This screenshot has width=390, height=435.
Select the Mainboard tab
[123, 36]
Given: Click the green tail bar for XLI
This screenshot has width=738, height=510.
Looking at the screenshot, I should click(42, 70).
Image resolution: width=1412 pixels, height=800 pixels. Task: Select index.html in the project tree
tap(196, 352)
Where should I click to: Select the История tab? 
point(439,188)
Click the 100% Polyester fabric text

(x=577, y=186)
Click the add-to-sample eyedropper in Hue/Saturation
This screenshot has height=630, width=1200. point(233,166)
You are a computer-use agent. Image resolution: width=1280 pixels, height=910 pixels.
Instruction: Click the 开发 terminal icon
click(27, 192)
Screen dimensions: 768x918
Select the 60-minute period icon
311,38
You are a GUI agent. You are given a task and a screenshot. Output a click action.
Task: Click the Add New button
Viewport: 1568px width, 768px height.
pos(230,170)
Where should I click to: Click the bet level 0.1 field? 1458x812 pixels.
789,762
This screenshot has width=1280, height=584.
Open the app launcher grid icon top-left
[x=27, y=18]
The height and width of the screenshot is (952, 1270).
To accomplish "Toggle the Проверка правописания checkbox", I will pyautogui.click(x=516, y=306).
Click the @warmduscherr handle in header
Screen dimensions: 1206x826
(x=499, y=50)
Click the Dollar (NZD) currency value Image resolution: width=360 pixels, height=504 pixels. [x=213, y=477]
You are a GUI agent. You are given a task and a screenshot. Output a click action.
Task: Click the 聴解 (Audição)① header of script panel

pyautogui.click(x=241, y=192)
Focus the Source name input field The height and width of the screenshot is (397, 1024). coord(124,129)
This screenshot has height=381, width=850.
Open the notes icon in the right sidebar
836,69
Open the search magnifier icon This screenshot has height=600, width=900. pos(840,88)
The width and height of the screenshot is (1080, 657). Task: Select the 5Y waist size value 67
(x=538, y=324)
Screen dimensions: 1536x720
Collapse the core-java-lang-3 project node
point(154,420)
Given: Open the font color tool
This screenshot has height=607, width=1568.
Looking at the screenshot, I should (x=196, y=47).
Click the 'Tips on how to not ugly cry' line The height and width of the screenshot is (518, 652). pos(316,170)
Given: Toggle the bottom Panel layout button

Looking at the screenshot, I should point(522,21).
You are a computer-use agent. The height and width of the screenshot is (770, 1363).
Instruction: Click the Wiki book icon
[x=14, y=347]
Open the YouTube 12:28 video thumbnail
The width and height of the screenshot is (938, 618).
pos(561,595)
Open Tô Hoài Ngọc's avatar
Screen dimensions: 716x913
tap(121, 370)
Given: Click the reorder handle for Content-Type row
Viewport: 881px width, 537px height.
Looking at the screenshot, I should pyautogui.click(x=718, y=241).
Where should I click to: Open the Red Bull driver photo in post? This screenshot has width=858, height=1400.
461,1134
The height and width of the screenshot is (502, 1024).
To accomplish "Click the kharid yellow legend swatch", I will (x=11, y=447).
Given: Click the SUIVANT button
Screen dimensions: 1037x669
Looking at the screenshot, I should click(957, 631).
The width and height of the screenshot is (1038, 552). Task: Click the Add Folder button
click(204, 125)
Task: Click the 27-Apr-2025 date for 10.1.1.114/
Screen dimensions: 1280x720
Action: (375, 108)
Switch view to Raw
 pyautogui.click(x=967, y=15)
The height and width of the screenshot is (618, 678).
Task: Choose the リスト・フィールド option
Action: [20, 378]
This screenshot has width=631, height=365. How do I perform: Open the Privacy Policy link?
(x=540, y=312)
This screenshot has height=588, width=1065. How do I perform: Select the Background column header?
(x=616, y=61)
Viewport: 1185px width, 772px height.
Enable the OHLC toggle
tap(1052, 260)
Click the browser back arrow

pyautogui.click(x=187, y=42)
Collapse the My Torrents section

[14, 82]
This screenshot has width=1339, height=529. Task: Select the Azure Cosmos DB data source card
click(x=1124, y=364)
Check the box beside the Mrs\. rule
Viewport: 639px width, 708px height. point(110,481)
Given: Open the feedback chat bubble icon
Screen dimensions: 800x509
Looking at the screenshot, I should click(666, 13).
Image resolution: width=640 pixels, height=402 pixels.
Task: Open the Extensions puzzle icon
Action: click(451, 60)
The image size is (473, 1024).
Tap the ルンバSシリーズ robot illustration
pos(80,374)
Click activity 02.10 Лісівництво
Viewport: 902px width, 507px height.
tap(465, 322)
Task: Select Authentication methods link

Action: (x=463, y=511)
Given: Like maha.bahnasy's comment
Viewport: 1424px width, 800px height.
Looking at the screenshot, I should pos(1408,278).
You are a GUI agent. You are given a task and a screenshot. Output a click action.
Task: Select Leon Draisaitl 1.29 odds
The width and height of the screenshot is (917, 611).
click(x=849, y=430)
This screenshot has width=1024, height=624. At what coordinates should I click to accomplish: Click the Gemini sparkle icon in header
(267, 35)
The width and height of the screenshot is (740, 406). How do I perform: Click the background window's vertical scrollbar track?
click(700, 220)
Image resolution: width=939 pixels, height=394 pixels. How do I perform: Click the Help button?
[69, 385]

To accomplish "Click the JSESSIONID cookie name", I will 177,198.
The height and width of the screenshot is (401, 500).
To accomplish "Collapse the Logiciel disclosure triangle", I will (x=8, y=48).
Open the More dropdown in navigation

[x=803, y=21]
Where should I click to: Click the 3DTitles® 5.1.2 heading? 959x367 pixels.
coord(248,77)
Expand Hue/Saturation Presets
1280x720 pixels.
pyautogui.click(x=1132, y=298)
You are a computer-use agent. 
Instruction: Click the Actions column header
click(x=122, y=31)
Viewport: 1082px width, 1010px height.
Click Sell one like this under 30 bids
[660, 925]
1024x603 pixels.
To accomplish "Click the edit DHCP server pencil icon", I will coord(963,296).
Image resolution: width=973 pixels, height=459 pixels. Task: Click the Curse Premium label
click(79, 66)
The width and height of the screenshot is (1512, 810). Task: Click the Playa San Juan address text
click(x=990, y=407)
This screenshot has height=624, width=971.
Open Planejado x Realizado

Action item:
Each line of the material above should be restated word for word.

Worked solution:
This screenshot has width=390, height=435.
Select the Mainboard tab
[123, 36]
Given: Click the green tail bar for XLI
This screenshot has width=738, height=510.
Looking at the screenshot, I should click(42, 70).
Image resolution: width=1412 pixels, height=800 pixels. Task: Select index.html in the project tree
tap(196, 352)
Where should I click to: Select the История tab? 
point(439,188)
Click the 100% Polyester fabric text

(x=577, y=186)
Click the add-to-sample eyedropper in Hue/Saturation
This screenshot has height=630, width=1200. point(233,166)
You are a computer-use agent. Image resolution: width=1280 pixels, height=910 pixels.
Instruction: Click the 开发 terminal icon
click(27, 192)
Screen dimensions: 768x918
Select the 60-minute period icon
311,38
You are a GUI agent. You are given a task and a screenshot. Output a click action.
Task: Click the Add New button
Viewport: 1568px width, 768px height.
pos(230,170)
Where should I click to: Click the bet level 0.1 field? 1458x812 pixels.
789,762
This screenshot has width=1280, height=584.
Open the app launcher grid icon top-left
[x=27, y=18]
The height and width of the screenshot is (952, 1270).
To accomplish "Toggle the Проверка правописания checkbox", I will pyautogui.click(x=516, y=306).
Click the @warmduscherr handle in header
Screen dimensions: 1206x826
(x=499, y=50)
Click the Dollar (NZD) currency value Image resolution: width=360 pixels, height=504 pixels. [x=213, y=477]
You are a GUI agent. You are given a task and a screenshot. Output a click action.
Task: Click the 聴解 (Audição)① header of script panel

pyautogui.click(x=241, y=192)
Focus the Source name input field The height and width of the screenshot is (397, 1024). coord(124,129)
This screenshot has height=381, width=850.
Open the notes icon in the right sidebar
836,69
Open the search magnifier icon This screenshot has height=600, width=900. pos(840,88)
The width and height of the screenshot is (1080, 657). Task: Select the 5Y waist size value 67
(x=538, y=324)
Screen dimensions: 1536x720
Collapse the core-java-lang-3 project node
point(154,420)
Given: Open the font color tool
This screenshot has height=607, width=1568.
Looking at the screenshot, I should (x=196, y=47).
Click the 'Tips on how to not ugly cry' line The height and width of the screenshot is (518, 652). pos(316,170)
Given: Toggle the bottom Panel layout button

Looking at the screenshot, I should point(522,21).
You are a computer-use agent. The height and width of the screenshot is (770, 1363).
Instruction: Click the Wiki book icon
[x=14, y=347]
Open the YouTube 12:28 video thumbnail
The width and height of the screenshot is (938, 618).
pos(561,595)
Open Tô Hoài Ngọc's avatar
Screen dimensions: 716x913
tap(121, 370)
Given: Click the reorder handle for Content-Type row
Viewport: 881px width, 537px height.
Looking at the screenshot, I should pyautogui.click(x=718, y=241).
Where should I click to: Open the Red Bull driver photo in post? This screenshot has width=858, height=1400.
461,1134
The height and width of the screenshot is (502, 1024).
To accomplish "Click the kharid yellow legend swatch", I will (x=11, y=447).
Given: Click the SUIVANT button
Screen dimensions: 1037x669
Looking at the screenshot, I should click(957, 631).
The width and height of the screenshot is (1038, 552). Task: Click the Add Folder button
click(204, 125)
Task: Click the 27-Apr-2025 date for 10.1.1.114/
Screen dimensions: 1280x720
Action: (375, 108)
Switch view to Raw
 pyautogui.click(x=967, y=15)
The height and width of the screenshot is (618, 678).
Task: Choose the リスト・フィールド option
Action: [20, 378]
This screenshot has width=631, height=365. How do I perform: Open the Privacy Policy link?
(x=540, y=312)
This screenshot has height=588, width=1065. How do I perform: Select the Background column header?
(x=616, y=61)
Viewport: 1185px width, 772px height.
Enable the OHLC toggle
tap(1052, 260)
Click the browser back arrow

pyautogui.click(x=187, y=42)
Collapse the My Torrents section

[14, 82]
This screenshot has width=1339, height=529. Task: Select the Azure Cosmos DB data source card
click(x=1124, y=364)
Check the box beside the Mrs\. rule
Viewport: 639px width, 708px height. point(110,481)
Given: Open the feedback chat bubble icon
Screen dimensions: 800x509
Looking at the screenshot, I should click(666, 13).
Image resolution: width=640 pixels, height=402 pixels.
Task: Open the Extensions puzzle icon
Action: click(451, 60)
The image size is (473, 1024).
Tap the ルンバSシリーズ robot illustration
pos(80,374)
Click activity 02.10 Лісівництво
Viewport: 902px width, 507px height.
tap(465, 322)
Task: Select Authentication methods link

Action: (x=463, y=511)
Given: Like maha.bahnasy's comment
Viewport: 1424px width, 800px height.
Looking at the screenshot, I should pos(1408,278).
You are a GUI agent. You are given a task and a screenshot. Output a click action.
Task: Select Leon Draisaitl 1.29 odds
The width and height of the screenshot is (917, 611).
click(x=849, y=430)
This screenshot has width=1024, height=624. At what coordinates should I click to accomplish: Click the Gemini sparkle icon in header
(267, 35)
The width and height of the screenshot is (740, 406). How do I perform: Click the background window's vertical scrollbar track?
click(700, 220)
Image resolution: width=939 pixels, height=394 pixels. How do I perform: Click the Help button?
[69, 385]

To accomplish "Click the JSESSIONID cookie name", I will 177,198.
The height and width of the screenshot is (401, 500).
To accomplish "Collapse the Logiciel disclosure triangle", I will (x=8, y=48).
Open the More dropdown in navigation

[x=803, y=21]
Where should I click to: Click the 3DTitles® 5.1.2 heading? 959x367 pixels.
coord(248,77)
Expand Hue/Saturation Presets
1280x720 pixels.
pyautogui.click(x=1132, y=298)
You are a computer-use agent. 
Instruction: Click the Actions column header
click(x=122, y=31)
Viewport: 1082px width, 1010px height.
Click Sell one like this under 30 bids
[660, 925]
1024x603 pixels.
To accomplish "Click the edit DHCP server pencil icon", I will coord(963,296).
Image resolution: width=973 pixels, height=459 pixels. Task: Click the Curse Premium label
click(79, 66)
The width and height of the screenshot is (1512, 810). Task: Click the Playa San Juan address text
click(x=990, y=407)
This screenshot has height=624, width=971.
Open Planejado x Realizado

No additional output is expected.